I’ve been reflecting recently on the phases my children have been through, and milestones they have reached. Some are major, such as my baby’s first tastes of solid food, or my 2 year old learning the concept of telling the time. Others are only small, for example my 2 year old has decided she no longer wants milk before bed.

So much hardwork, worry, excitement, joy, guilt and a whole raft of other emotions has preceded each of these phases. Many sleepless nights of milk feeds preceded the baby-weaning (and agonising over which food to introduce first). Months of painstaking attempts at discipline have preceded the 2 year old’s first uttering of “I don’t draw on the walls, Mummy, it’s naughty” (excuse me while I faint).

I guess this is what makes it so rewarding- that, each time they reach a new milestone, you know that you’ve got them there. It’s ace.

A day at the spa: a review

Yesterday, I had the amazing good fortune to spend an entire day – yes that’s from 9am until actual tea time – at a local spa, whilst my partner looked after both children (he had a stunned look of residual terror on his face upon my return, but that’s another story..).

It took a while for my mind to relax (and I did get both children dressed, wrote my partner an itinerary, and prepared breakfast for all before I set off). When I arrived with my friend, my mind was still in that ‘argh! I must do everything really quickly and urgently in case one or other child needs feeding/wakes up etc.’ state. After a coffee whilst filling in the ‘how do you feel today?’ card (stressed?: yes. anxious?: yes. need to unwind?: yes), a mud treatment, and a long spell in the most amazing ‘deep relax’ room, my mind slipped into a relaxed state.

I thought it would be useful to review the things my mind chose to dwell on at this point. This was:

– my close friends’ personal lives
– school choices
– recipes
– the pop star Rhianna, and why she has chosen to get back with that rotter Chris Brown

*Aside*: I’m a friend of the bullet point. This is going to be a recurring theme of this blog.

What does this say about me?! Actually it probably shows that I wasn’t quite as relaxed as I thought. My mind is so used to flitting from one pressing issue to the other right now that it simply replaced the usual with the above.

However, a change is as good as a rest, they say! I still feel totally rejuvenated and refreshed. I thoroughly recommend a day at the spa to contemplate popstar plights and healthy eating!

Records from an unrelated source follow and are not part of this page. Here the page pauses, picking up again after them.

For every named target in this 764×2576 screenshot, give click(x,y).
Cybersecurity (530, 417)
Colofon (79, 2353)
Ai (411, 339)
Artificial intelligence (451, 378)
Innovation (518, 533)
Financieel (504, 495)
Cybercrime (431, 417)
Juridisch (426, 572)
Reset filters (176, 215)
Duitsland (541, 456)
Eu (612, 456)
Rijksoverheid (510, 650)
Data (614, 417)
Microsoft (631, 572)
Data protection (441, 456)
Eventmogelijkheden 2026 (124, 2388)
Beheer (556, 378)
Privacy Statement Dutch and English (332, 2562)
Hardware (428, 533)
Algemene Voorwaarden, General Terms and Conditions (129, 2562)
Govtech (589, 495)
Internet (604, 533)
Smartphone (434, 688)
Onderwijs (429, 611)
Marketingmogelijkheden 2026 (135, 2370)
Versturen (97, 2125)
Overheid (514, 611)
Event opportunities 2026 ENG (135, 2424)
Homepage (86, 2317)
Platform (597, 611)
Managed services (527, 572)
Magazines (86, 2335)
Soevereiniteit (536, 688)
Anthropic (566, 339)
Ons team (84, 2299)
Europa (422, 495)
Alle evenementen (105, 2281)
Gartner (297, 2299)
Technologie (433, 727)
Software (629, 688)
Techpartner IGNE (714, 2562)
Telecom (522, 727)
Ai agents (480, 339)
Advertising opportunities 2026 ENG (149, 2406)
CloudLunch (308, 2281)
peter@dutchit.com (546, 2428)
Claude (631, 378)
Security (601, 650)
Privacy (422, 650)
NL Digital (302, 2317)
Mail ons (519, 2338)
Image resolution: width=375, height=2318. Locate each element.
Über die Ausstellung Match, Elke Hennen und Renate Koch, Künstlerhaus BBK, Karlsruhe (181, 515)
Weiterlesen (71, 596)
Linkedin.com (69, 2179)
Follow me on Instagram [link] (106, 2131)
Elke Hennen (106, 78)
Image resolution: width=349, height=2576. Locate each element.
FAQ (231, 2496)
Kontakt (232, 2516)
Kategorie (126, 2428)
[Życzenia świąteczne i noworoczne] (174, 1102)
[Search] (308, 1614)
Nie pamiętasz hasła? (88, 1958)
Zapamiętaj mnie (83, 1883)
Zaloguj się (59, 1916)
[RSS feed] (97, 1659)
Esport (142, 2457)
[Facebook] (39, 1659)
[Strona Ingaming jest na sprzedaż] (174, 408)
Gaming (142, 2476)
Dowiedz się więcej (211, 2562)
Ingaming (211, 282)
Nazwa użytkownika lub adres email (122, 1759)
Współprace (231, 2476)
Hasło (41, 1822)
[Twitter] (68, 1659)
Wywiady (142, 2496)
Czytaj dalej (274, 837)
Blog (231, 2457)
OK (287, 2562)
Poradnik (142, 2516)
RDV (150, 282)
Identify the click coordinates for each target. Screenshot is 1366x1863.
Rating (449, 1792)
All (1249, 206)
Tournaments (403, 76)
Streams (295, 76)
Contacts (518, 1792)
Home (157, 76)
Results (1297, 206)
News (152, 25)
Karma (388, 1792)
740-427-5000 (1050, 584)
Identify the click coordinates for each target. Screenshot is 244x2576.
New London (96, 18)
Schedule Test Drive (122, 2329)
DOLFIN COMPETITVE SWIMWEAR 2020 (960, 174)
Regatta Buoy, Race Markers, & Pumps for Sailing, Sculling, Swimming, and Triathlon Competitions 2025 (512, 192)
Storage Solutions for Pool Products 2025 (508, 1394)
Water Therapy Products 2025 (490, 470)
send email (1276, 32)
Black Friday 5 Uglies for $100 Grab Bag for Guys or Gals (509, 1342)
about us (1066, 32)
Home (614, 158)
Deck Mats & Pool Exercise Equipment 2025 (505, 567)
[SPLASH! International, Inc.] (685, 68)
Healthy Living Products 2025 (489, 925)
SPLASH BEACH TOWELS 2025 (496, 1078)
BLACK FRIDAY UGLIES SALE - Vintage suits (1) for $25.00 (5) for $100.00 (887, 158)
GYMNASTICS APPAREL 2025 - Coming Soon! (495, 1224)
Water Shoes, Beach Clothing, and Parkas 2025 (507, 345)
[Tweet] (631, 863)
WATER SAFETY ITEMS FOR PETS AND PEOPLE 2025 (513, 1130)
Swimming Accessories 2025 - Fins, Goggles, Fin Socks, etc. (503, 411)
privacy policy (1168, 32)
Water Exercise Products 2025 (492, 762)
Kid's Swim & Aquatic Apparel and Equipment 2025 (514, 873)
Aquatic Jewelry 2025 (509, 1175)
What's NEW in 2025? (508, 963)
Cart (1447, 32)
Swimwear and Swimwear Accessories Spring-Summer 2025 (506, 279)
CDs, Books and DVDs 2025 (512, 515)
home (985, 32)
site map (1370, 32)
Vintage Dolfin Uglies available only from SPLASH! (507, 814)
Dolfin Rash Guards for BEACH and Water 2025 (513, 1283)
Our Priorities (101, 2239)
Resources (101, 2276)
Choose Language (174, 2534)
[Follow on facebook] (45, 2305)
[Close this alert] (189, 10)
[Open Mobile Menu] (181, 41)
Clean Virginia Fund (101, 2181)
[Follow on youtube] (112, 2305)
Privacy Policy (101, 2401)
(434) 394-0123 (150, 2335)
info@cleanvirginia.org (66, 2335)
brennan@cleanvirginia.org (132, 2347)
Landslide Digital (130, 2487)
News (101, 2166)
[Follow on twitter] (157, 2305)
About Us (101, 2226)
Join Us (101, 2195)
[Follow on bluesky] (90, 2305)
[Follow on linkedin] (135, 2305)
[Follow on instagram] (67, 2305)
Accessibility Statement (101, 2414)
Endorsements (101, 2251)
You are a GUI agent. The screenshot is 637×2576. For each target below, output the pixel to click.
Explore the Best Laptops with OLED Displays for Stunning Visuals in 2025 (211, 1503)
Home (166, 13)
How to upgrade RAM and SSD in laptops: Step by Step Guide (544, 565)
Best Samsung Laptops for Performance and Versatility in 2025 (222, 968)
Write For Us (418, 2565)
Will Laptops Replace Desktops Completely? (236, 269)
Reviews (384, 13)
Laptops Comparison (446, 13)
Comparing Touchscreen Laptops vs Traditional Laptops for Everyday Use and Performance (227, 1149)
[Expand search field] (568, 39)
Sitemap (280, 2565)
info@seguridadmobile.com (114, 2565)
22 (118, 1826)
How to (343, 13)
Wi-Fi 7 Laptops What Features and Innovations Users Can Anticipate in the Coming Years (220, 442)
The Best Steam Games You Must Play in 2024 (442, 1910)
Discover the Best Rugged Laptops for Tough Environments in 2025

The pressing need for chocolate

I never used to be much of a chocolate eater, I tell myself. I used to have it on occasion, could count years between having actual chocolate bars. A piece of cake would be a treat, or a pudding (spotted dick and custard, obviously).

Now, nary a day goes by when I don’t eat a reasonable portion of some ’empty calorie’ foodstuff (although surely chocolate’s got calcium in it, at least?!).

I have turned into the woman with zero willpower when it comes to sugar. Evening time arrives and, after the often horrifically traumatic event of ‘bedtime’ with a toddler and a baby (should be renamed ‘mental torture time’), I find myself wearily preparing dinner (ok, mostly preparing dinner, as my partner may have the occasional hand in this – in fact, he’s just reminded me of my nightly ‘sofa-curfew’, whereby I seem unable to leave the sofa to make my way to the kitchen after 8pm) and then the ‘sugar itch’ arrives.

This isn’t a good thing in a house full of chocolate, post-Easter. Mini eggs, huge chunky chocolate eggs, those irresistible chocolate bunnies…

Sitting here eating my latest batch of mini eggs, I have arrived at the following conclusions:

1. I developed the habit in pregnancy.

2. I need the energy, and have low blood sugar at the end of a busy day. By busy, I mean **BUSY**. Is it possible to highlight that word any further?!

3. I just can’t be arsed to have any willpower anymore.

So there it is, my confession of the day. I’m addicted to post-‘bedtime’ sugar.

Once upon a time..

..there was a mum of two (raucous, bouncing toddler and 5 month old baby full of alarmingly cheeky smiles) who decided to jump on the bandwagon and start a blog.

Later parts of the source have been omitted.